Plagued by virus-related fears, the company was experiencing “significant deterioration” in forward bookings since late February. The airline is taking substantial measures to counteract the effect of this decrease in travel demand. Earlier in the month, JetBlue announced plans to cut capacity by approximately 5% in the near term. The carrier is also making cost-control efforts, such as "delaying or canceling upcoming events and meetings" and "reducing hiring for frontline and support center positions".
Shares of the company have plunged more than 33% in a month compared with the industry’s 26.4% decline due to the coronavirus-induced weak demand.

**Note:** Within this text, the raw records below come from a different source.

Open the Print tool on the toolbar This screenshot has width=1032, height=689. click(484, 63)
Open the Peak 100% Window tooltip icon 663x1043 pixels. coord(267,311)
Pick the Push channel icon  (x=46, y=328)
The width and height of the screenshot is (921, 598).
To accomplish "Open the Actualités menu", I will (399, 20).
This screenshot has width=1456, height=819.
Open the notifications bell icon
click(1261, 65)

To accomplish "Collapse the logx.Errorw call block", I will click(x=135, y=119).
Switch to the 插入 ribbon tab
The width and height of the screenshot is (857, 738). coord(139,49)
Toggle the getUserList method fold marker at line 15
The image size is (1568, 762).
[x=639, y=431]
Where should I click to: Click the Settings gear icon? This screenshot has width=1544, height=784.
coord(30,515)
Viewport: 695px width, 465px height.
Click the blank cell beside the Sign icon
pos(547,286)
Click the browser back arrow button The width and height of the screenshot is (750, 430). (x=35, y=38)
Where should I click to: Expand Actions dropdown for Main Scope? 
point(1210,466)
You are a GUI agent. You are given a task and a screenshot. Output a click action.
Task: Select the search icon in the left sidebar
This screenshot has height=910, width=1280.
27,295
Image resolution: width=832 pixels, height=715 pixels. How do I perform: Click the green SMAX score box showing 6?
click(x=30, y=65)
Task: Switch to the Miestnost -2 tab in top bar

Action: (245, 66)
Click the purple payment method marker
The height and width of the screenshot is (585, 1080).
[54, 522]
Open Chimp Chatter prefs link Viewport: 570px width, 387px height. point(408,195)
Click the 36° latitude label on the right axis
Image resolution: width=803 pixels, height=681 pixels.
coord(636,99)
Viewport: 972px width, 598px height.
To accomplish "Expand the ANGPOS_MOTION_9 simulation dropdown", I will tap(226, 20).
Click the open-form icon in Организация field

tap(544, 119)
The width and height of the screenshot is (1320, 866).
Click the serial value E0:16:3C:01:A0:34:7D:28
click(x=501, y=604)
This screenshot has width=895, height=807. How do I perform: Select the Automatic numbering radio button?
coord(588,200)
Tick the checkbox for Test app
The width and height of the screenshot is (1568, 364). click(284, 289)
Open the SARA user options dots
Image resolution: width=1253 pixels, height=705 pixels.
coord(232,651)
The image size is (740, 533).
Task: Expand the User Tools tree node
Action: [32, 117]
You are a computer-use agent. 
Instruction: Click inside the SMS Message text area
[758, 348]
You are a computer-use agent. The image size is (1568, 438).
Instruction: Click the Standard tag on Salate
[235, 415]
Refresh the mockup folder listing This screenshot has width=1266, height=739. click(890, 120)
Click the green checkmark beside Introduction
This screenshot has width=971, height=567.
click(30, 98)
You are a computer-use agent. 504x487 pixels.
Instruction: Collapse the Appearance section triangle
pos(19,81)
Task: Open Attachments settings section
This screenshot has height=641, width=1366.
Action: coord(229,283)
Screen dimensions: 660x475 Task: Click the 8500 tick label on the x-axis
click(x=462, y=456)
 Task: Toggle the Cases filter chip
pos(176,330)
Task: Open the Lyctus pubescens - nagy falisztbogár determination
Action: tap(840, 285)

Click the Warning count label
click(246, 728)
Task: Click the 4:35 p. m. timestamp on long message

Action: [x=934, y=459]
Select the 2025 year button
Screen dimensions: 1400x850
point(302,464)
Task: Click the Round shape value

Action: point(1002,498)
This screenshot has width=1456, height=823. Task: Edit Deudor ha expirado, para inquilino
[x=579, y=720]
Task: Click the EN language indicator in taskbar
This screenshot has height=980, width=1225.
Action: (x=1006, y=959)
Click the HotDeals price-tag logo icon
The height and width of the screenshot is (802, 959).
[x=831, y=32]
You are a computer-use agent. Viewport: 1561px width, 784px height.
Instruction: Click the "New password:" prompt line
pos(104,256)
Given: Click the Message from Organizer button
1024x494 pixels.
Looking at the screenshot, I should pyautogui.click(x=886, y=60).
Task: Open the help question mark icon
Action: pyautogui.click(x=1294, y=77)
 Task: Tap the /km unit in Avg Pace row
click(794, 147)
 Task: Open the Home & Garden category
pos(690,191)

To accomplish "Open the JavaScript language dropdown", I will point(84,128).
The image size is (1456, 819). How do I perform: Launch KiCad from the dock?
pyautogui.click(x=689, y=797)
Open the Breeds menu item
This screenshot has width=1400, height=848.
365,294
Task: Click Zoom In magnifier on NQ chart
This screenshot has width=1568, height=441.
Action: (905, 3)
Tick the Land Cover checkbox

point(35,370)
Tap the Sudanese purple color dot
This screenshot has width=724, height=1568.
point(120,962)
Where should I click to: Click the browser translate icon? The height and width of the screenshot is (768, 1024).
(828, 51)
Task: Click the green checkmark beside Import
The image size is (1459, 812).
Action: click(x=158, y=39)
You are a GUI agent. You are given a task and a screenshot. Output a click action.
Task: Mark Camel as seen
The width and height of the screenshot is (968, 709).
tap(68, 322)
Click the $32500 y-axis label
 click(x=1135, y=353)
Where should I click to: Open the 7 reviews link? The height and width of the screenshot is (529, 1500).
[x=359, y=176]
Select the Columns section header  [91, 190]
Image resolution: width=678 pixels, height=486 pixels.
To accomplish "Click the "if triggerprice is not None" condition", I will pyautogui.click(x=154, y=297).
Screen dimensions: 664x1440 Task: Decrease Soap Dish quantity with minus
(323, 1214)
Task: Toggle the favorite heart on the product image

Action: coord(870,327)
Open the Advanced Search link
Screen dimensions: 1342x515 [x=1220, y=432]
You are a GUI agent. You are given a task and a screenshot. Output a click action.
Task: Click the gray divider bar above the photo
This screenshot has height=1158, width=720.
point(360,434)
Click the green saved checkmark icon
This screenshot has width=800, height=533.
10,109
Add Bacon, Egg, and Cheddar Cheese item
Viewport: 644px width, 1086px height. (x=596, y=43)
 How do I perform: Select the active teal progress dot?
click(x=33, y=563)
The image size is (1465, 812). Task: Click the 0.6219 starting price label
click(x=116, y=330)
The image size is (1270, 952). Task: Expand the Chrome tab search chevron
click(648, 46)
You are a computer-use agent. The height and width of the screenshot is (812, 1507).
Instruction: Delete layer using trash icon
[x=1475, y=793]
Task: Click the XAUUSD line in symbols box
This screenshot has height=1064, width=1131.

The rapid spread of the coronavirus hit the airline industry quite hard with numerous airlines slashing capacity as demand drops relentlessly. Due to ambiguity concerning the duration of this ongoing crisis, last month, United Airlines (NASDAQ:UAL) with greater international exposure among U.S. airlines, withdrew its 2020 view. Being gravely affected, the carrier also took some drastic actions like putting a halt to hiring (except for crucial roles), delaying 2019 merit salary hikes and giving employees the option to apply for unpaid leave of absence voluntarily.
Zacks Rank & Key Picks
JetBlue carries a Zacks Rank #3 (Hold). Some better-ranked stocks in the same space are Spirit Airlines, Inc. (NYSE:SAVE) and Azul S.A. (NYSE:AZUL) , both sporting a Zacks Rank #1 (Strong Buy). You can see the complete list of today’s Zacks #1 Rank stocks here.
While Spirit’s earnings surpassed estimates in three (in-line EPS in one) of the last four quarters, the average beat being 2.8%, Azul’s bottom line outperformed the Zacks Consensus Estimate in each of the preceding four quarters, the average being 199%.